The XSEDE project is led out of NCSA, and the security operations team in particular is co-led by NCSA CyberSecurity director Adam Slagell and Jim Marsteller director Alex Withers and Derek Simmel at PSC. Jim Basney of NCSA's CyberSecurity division is also the security lead for XSEDE's Requirements Analysis & Capability Delivery (RACD) team, driving many of the IdM and security projects like the single-sign-on hub and Duo two-factor authentication integration.
Advanced Computational Health Enclave (ACHE)
The Advanced Computational Health Enclave (ACHE) is a special environment with restricted physical and electronic access at NCSA. The ACHE is a physically isolated 1000-square-foot data center that is strictly managed to support electronic Protected Health Information (ePHI).
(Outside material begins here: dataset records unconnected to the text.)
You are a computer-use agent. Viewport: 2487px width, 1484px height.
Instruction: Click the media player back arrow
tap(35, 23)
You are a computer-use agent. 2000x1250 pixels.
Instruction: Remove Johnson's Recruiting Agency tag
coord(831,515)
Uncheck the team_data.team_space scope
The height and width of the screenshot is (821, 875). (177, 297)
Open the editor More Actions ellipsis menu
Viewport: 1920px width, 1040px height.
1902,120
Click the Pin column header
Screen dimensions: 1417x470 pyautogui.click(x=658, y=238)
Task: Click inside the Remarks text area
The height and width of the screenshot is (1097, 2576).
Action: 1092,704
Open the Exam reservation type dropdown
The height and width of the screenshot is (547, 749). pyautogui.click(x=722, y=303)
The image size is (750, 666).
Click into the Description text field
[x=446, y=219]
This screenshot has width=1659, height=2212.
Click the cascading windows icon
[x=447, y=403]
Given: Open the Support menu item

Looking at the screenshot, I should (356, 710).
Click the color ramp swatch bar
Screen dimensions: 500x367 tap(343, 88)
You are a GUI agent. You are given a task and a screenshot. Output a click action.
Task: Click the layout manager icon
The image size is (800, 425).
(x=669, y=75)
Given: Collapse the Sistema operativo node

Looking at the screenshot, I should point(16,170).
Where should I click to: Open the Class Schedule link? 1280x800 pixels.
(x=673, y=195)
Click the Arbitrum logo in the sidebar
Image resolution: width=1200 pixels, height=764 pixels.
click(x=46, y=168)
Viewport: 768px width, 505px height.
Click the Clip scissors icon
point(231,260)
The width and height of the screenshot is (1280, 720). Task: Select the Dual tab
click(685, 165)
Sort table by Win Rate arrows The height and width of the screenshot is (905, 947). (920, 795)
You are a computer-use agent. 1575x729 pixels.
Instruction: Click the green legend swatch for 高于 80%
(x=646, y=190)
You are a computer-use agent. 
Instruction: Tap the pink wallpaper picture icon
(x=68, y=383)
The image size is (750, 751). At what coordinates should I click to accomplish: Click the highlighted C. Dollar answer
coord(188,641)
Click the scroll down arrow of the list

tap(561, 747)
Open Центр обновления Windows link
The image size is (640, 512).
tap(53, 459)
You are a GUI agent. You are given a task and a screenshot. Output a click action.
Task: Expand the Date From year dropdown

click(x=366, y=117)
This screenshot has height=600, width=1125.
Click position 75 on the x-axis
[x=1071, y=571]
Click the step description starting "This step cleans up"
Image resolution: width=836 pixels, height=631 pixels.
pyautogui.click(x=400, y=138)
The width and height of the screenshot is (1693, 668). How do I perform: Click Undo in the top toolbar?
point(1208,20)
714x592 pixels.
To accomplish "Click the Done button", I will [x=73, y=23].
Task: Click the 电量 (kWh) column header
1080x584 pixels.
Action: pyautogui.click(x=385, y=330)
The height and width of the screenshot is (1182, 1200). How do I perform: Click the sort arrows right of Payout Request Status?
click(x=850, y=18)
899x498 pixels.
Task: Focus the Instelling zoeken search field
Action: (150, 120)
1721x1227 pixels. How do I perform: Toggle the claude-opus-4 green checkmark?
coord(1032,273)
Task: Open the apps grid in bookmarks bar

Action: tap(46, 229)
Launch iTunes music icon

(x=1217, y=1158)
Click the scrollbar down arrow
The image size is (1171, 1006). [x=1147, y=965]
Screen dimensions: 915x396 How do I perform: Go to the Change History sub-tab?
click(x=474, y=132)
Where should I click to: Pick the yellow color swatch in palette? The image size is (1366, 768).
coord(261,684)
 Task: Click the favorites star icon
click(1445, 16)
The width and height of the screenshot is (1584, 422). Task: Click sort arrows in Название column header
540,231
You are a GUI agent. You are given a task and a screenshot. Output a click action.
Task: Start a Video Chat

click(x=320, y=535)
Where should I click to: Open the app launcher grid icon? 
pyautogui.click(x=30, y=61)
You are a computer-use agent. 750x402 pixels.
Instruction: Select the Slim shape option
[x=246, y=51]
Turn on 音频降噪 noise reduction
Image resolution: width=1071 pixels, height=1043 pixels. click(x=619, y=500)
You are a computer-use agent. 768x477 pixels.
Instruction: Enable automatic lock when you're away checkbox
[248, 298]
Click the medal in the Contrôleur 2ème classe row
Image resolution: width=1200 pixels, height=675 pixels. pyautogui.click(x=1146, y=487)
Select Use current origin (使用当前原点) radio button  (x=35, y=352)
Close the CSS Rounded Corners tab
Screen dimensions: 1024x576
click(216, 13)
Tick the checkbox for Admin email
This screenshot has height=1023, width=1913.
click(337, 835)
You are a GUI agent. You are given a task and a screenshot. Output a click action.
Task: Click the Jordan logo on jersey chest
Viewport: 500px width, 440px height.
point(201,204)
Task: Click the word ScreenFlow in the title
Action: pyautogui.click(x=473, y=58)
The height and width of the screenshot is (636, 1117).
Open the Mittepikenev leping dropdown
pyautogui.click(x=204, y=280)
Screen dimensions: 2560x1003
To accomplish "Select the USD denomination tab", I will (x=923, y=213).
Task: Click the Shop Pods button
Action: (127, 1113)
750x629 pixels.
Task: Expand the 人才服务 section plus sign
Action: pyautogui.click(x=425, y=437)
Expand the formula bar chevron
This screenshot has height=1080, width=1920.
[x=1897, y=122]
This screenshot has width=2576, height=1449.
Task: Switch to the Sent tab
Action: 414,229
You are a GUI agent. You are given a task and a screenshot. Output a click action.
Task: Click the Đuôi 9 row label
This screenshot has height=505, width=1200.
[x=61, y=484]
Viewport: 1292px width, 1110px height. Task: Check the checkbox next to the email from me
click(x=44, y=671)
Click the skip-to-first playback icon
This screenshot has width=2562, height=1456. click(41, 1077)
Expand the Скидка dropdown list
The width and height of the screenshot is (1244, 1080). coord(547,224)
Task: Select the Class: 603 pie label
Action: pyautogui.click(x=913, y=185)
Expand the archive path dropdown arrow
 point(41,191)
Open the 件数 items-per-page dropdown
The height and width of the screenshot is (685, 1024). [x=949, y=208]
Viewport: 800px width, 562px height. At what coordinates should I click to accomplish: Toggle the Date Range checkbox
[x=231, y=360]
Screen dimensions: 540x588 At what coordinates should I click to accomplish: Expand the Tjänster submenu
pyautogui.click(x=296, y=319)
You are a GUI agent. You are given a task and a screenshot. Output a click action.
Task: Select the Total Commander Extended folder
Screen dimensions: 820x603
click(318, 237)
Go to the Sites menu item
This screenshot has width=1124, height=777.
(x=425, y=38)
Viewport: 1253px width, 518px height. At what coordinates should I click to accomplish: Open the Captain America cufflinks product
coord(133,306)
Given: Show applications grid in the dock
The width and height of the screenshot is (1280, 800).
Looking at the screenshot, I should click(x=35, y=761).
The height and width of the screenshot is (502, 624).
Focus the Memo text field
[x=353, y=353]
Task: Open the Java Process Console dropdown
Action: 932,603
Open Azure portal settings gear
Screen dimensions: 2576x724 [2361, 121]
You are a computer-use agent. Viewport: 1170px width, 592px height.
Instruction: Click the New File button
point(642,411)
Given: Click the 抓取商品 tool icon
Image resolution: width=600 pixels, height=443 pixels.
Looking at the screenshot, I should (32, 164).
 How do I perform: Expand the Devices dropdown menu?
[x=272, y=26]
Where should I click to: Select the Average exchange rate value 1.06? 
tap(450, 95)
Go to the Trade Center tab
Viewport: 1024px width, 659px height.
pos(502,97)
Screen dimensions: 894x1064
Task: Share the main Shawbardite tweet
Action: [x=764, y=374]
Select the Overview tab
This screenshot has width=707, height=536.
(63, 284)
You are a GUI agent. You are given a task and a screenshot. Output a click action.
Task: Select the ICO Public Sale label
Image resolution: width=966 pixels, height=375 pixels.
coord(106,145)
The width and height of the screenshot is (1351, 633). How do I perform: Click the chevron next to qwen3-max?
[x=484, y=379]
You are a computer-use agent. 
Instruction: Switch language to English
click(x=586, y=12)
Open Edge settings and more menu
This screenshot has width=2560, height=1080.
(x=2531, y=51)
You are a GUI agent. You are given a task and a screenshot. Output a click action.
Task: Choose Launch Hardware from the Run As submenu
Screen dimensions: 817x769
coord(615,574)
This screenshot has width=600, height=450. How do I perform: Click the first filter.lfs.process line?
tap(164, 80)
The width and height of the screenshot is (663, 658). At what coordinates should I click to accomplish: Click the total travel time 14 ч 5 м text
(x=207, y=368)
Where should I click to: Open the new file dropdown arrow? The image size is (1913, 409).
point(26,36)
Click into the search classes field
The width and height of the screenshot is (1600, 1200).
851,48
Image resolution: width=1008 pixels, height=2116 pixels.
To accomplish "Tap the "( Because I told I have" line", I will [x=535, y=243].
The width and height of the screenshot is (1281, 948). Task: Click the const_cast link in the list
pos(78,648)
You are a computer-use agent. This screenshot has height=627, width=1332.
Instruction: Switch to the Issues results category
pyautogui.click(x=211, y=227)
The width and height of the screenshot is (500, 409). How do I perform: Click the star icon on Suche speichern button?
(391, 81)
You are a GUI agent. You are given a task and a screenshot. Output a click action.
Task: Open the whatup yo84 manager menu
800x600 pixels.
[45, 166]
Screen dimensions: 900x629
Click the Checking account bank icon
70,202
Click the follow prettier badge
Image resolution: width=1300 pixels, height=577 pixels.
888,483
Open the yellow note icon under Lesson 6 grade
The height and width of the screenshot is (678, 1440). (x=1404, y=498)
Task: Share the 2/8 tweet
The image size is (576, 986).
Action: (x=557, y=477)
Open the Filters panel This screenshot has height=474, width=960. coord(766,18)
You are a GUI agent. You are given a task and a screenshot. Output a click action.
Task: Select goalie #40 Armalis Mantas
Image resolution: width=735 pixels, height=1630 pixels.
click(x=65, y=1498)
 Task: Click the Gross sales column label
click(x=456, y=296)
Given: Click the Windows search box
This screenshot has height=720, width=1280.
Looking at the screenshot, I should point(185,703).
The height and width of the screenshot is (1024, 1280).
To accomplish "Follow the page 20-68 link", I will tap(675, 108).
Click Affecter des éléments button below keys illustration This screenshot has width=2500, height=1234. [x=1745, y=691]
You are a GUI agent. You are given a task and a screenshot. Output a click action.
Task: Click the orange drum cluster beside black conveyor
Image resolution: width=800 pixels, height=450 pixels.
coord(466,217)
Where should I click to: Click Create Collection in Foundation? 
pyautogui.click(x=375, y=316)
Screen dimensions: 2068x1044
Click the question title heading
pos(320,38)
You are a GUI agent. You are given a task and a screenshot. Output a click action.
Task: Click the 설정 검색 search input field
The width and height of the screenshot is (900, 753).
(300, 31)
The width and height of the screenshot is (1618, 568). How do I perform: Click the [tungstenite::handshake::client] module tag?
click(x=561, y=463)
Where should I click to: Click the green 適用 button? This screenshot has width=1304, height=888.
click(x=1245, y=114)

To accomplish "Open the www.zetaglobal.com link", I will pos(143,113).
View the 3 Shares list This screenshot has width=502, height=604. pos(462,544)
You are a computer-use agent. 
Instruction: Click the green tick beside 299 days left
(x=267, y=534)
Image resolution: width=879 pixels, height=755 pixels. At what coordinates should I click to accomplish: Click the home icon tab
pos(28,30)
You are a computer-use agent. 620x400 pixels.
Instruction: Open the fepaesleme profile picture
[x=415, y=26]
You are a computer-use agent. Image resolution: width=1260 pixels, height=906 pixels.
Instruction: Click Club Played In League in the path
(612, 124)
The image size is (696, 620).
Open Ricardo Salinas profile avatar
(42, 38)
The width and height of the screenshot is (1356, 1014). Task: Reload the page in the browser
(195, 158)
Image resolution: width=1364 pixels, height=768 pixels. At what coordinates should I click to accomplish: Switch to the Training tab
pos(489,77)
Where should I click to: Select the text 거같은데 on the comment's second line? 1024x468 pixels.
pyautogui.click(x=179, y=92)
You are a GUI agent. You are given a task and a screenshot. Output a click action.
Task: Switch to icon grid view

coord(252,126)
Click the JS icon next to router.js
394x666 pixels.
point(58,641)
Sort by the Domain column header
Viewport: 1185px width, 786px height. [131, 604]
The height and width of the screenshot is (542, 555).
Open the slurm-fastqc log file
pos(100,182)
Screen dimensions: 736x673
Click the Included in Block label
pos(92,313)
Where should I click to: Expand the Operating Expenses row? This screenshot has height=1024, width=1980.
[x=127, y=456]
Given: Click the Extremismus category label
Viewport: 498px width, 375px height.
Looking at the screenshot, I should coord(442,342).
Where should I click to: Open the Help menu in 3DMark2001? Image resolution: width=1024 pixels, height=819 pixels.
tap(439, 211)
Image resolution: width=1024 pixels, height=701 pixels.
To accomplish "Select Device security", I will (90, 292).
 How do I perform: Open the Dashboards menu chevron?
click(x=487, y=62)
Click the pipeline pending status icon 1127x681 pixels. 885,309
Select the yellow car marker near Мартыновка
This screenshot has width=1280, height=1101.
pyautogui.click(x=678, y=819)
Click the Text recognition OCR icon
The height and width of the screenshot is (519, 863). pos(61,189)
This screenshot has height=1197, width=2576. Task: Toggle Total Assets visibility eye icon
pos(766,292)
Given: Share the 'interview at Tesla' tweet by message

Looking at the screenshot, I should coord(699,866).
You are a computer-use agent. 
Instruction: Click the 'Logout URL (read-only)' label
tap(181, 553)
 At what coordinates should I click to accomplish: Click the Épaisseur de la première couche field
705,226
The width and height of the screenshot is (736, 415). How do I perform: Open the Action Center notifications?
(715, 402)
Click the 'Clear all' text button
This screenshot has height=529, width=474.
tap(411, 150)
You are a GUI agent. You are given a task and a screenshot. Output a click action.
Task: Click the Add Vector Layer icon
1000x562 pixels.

It follows HIPAA standards and University of Illinois policies and procedures to ensure conformance and protection of ePHI. The ACHE undergoes annual security assessments and is currently undergoing SOC2 Type2 certification.
Nightingale
The Nightingale system is a tenant of the ACHE and provides researchers with an environment to process and store ePHI. Nightingale provides both compute and storage technologies and facilities for the ingest of data and processes for the export of de-identified data. Nightingale provides the capability to meet a wide variety of researcher's computing needs ranging from small systems to large multi-node systems supported GPUs and low latency inter-connects. Nightingale leverages NCSA's experience and expertise in meeting these scientific, high through put and high performance computing needs.